BrowserBash brings its own agent loop. That one command navigates, decides what to click, types where it needs to, handles the page re-rendering under it, and returns a pass/fail verdict plus any structured values it pulled out along the way. Under the hood the default engine is Stagehand (MIT-licensed); there is also a builtin engine that runs an Anthropic tool-use loop if you prefer that path. You drive a real local Chrome through the default local provider, and you can swap in cdp, browserbase, lambdatest, or browserstack when you need remote browsers.

For CI you switch into agent mode, which streams NDJSON and returns meaningful exit codes (0/1/2/3) so a pipeline can branch on the result:

browserbash run "Log in at app.example.com with {{USER}} / {{PASSWORD}}, then confirm the dashboard greeting shows the user's name" --agent --record

That --record flag captures a .webm video, a screenshot, and a trace of the run, which is the kind of artifact you want when a flow fails in CI and you need to see what the agent saw. The {{USER}} and {{PASSWORD}} placeholders come from BrowserBash's Markdown test format — files named *_test.md that hold an objective with {{variables}} and masked secrets, so credentials never get hard-coded:

browserbash testmd run login_test.md

These are the real commands and flags; there is nothing here you cannot run today after npm install -g browserbash-cli. The tutorials and the learn pages walk through more of them end to end.

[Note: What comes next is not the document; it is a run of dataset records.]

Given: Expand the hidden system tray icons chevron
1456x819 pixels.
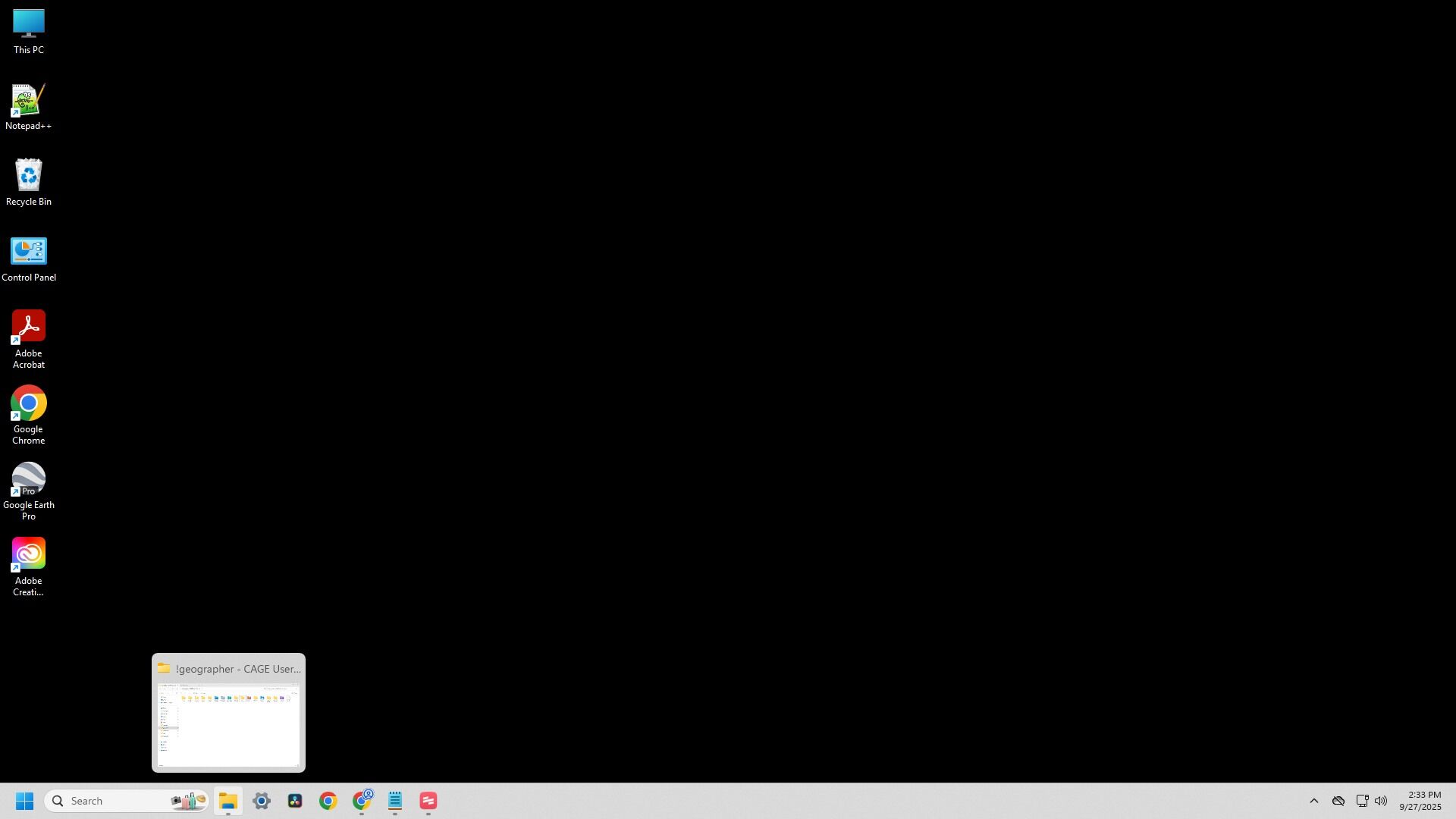Looking at the screenshot, I should pos(1314,801).
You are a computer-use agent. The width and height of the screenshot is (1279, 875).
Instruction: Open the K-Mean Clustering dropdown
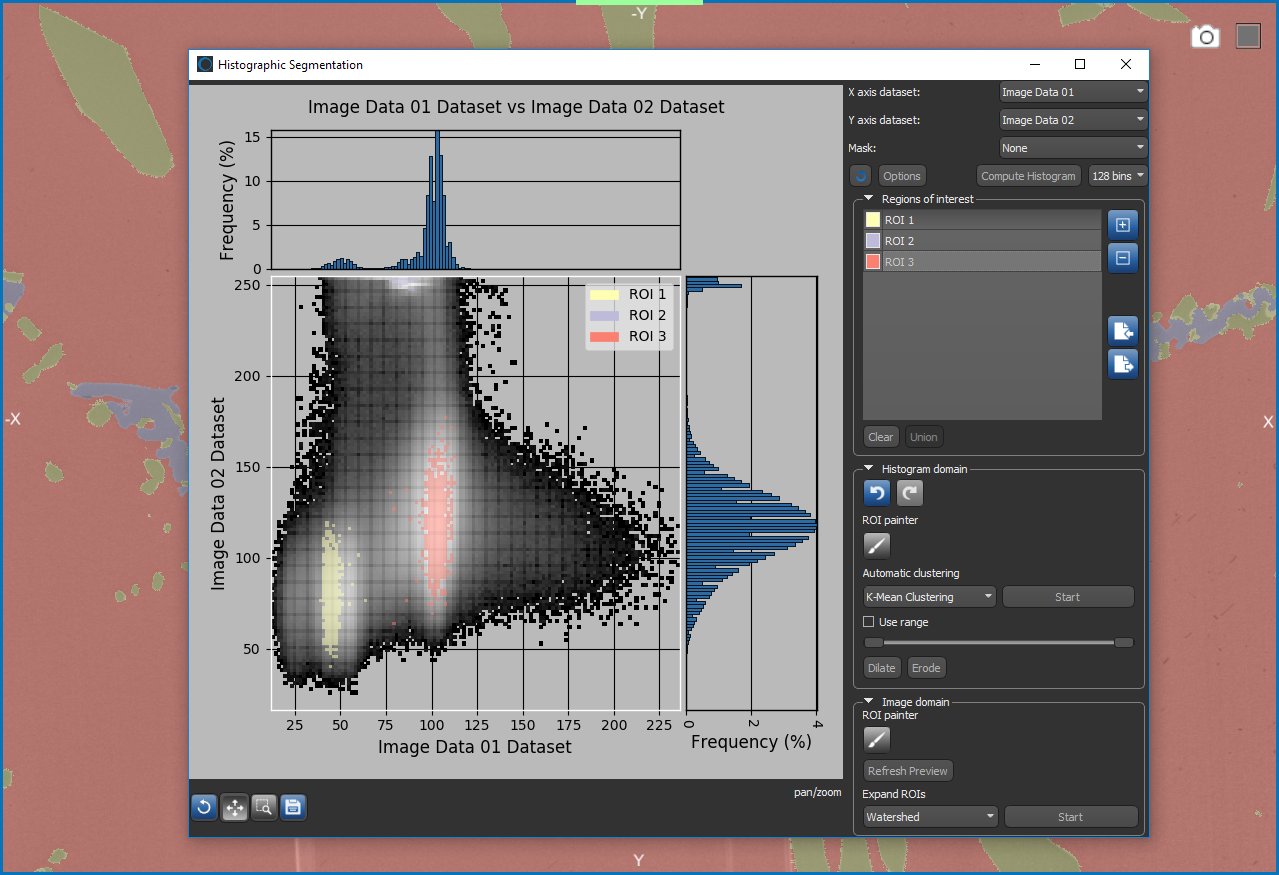pos(929,597)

Models, cost, and keeping data on your machine

One more axis matters when you compare against the hosted computer use APIs: where the inference runs and what it costs you.

The general computer use APIs are, by definition, hosted — your screenshots go to Anthropic or OpenAI, and you pay per token for every step of the loop. For a lot of teams that is fine. For some — regulated data, air-gapped environments, or simply "I do not want my internal dashboards leaving the building" — it is a non-starter.

BrowserBash is Ollama-first. The default model selection is auto, which prefers a local Ollama model, then falls back to ANTHROPIC_API_KEY, then OPENAI_API_KEY if those are set. Run a capable local model through Ollama and your bill is $0 and nothing leaves your machine. You can also point it at OpenRouter or Anthropic when you want a hosted model's horsepower. That is a different cost and privacy story than a screenshot loop that bills image tokens on every turn and necessarily ships every frame to a provider.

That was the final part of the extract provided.